Seulement la fin d’année approchait, et l’assemblée annuelle des chasseurs devait bientôt se tenir à la Mondlicht-Turm, la citadelle du RFA où tous les groupes s’apprêtaient à converger. Pour la jeune chasseresse, ce serait ainsi l’occasion de découvrir sa chambre dans le quartier des Vipères, puis d’enfin rencontrer ses chères collègues après un bilan sur sa première expédition. Quant à ses compagnons, ils pensaient surtout à cette réunion censée redéfinir plusieurs principes du RFA, comme si une réforme allait y être annoncée par le nouveau vice-directeur, Ulrich Löffler von Guericke. Récemment imposé au directeur par le Kaiser en personne, celui-ci avait reçu la tâche d’assurer la discipline et l’efficacité du RFA, quitte à devoir remettre en cause les doctrines établies par Emil.

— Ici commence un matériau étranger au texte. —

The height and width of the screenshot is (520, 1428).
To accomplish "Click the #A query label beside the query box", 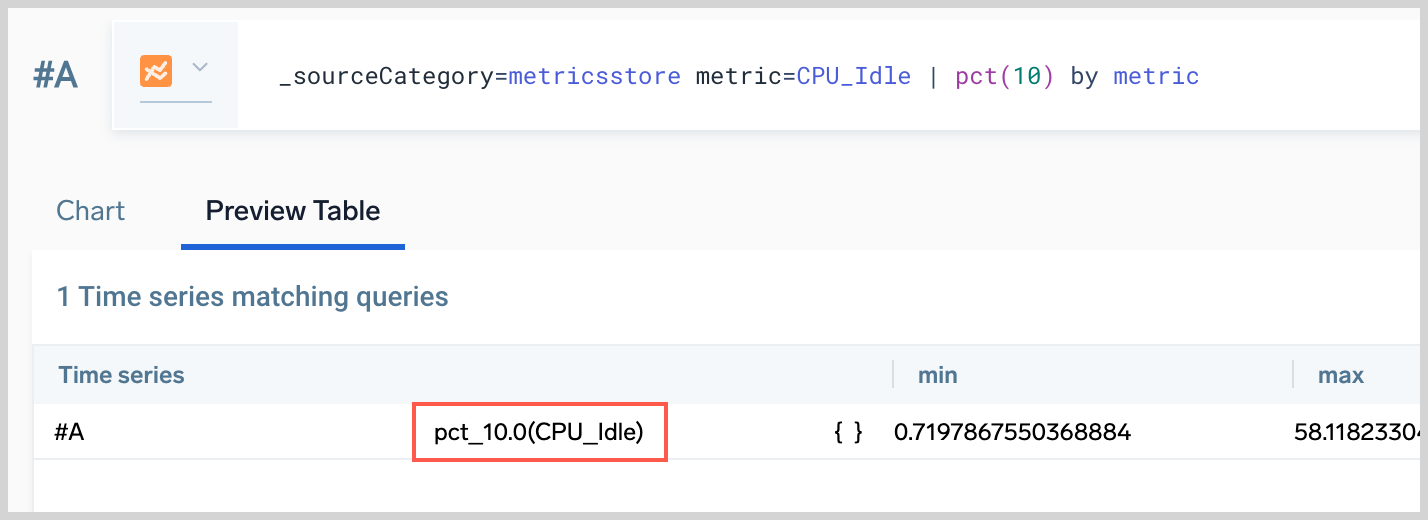I will pos(55,76).
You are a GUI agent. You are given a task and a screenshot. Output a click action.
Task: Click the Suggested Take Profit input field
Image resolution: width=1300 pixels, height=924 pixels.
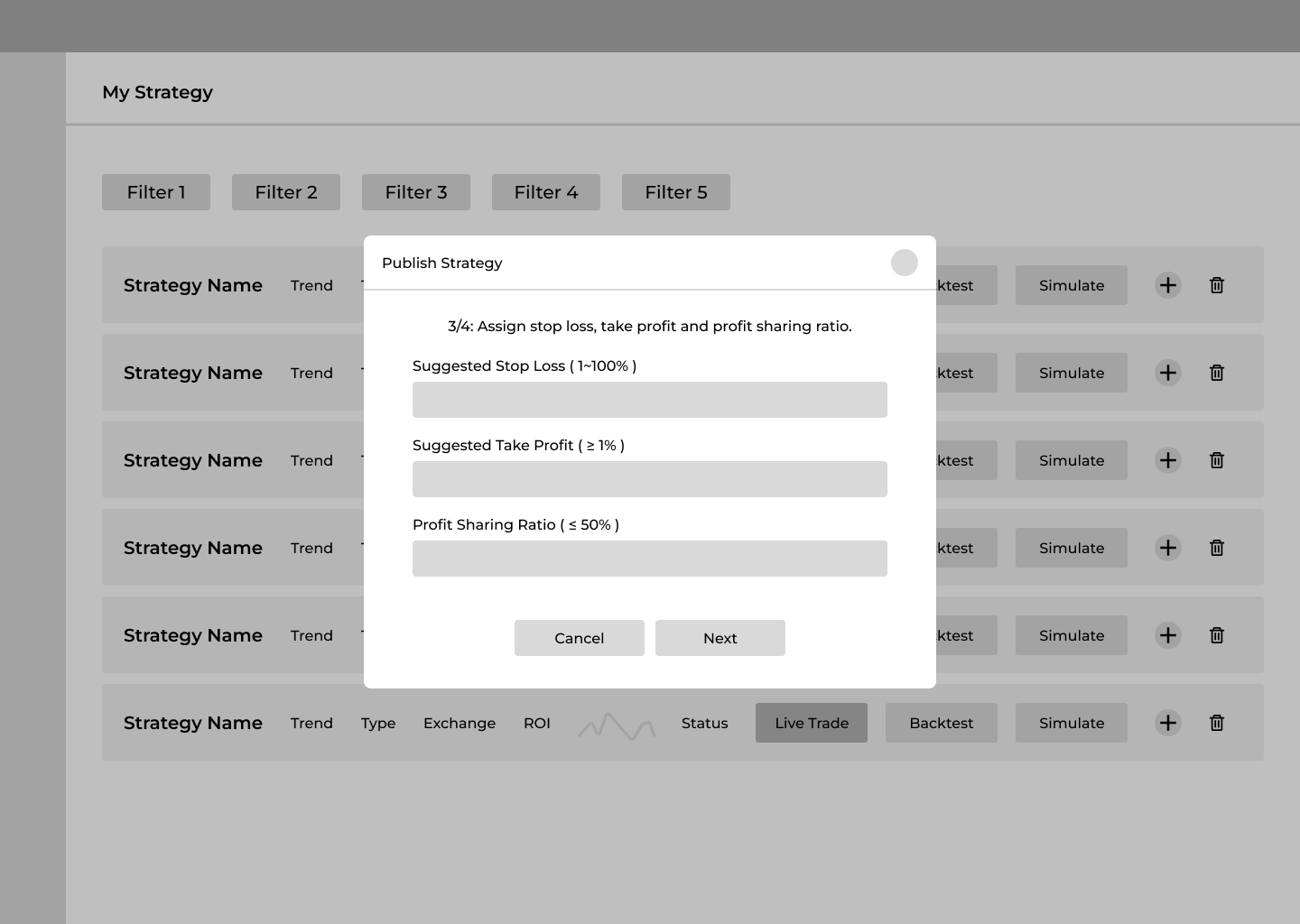649,479
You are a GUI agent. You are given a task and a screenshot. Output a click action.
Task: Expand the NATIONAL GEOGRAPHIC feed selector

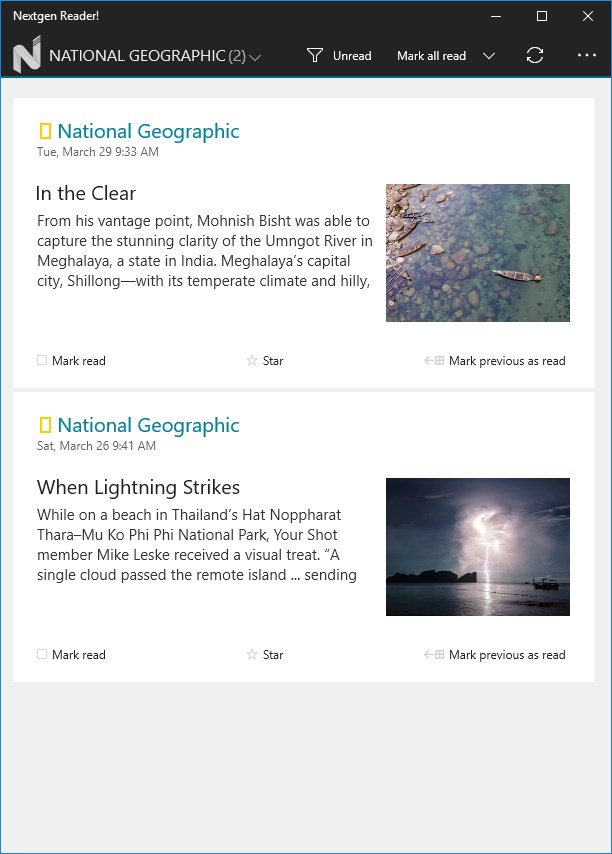tap(256, 57)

Il pourrait y avoir du mouvement bientôt, supposait Othon sans pouvoir préciser quoi, comme si chasser des cauchemars ambulants n’était qu’un début… j’espère que vous aurez compris la leçon, vous pourriez en avoir besoin…
« En vrai, c’est bien gentil ces histoires de Vipères qui vérifient l’esprit des gens, mais qui s’occupent de vérifier ce qu’elles disent, elles ? […] Ah ? C’est une question d’uniforme ? »
Konrad discutant avec ses collègues du 3ème quatuor, 1878.